Transitioning from static to dynamic to static images gives the poem force within its opening lines. If the lines were rearranged to give static-static-dynamic images, they lose this force: “Under muddy skies / The muddy rivers of spring / are snarling.” The parallel nature of the sentence is lost. The adjective ‘muddy’ becomes redundant and calls for a different word, losing the direct correlation between the overhead skies and the river’s condition. “If resemblance is described as a partial similarity between two dissimilar things, it completes and reinforces that which the two dissimilar things have in common.” (Rae, 10)

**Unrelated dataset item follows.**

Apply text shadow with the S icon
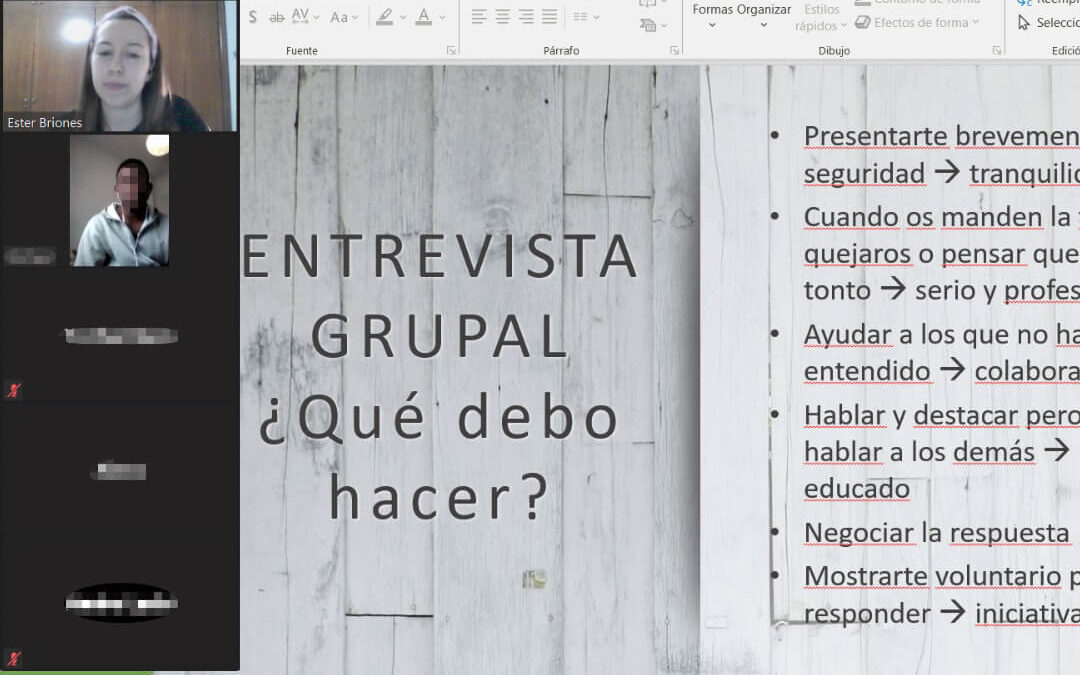Screen dimensions: 1080x675 click(x=252, y=17)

Description of an object can instill a strong image, however to maximize the effect of the image it must not remain static. The image must assume activity to ensure it’s survival. In this course of change from inactive to active, the image assumes a vitality. Manipulated correctly, as in “Study of Two Pears”, a clinical detachment of painterly precision can be transformed into a sudden burst of vivid animation within the image through the use of a simple change in verb voice. But verb choice alone cannot propel the image into a dynamic change. Something must continue that momentum, and in “Study of Two Pears” the momentum rests on the choice of nouns having varying interpretations. Verbs and nouns cannot always carry the weight of transformation from a static image to a dynamic one, and the use of simile (Baldick 206) assumes the weight of responsibility when the pool’s surface is equated to a bracelet shaken in a dance. Without this transformation from static to dynamic, the image is either lost in the blandness of clinical description, or moving too quickly to appreciate the object in motion. Stevens combines these two with technical grace to enhance one from the other. Finally, the oscillation between static and dynamic images offers a blend of interpretation. Using parallels of adjectives in “Mud Master”, combined with a transitive verb and adverb phrase, the present and future danger of an image is cast in an ominous light. Without the transitioning between static and dynamic images, these images would loose power in representation.
Works Cited
Altieri, Charles. Painterly Abstraction in Modernist American Poetry. Cambridge University Press, 1989
Shakespeare, William. The Library Shakespeare. William McKenzie, 1999
Morris, William. The American Heritage Dictionary of the English Language. Houghton Mifflin Company, 1976
Stevens, Wallace. Collected Poetry and Prose. The Library of America, 1997
Cook, Eleanor. Poetry, Word-Play and World War in Wallace Stevens. Princeton University Press, 1988
Baldick, Chris. The Concise Oxford Dictionary of Literary Terms. Oxford University Press, 1990
Rae, Patricia. Bloody Battle-Flags and Cloudy Days: The experience of Metaphor in Pound and Stevens.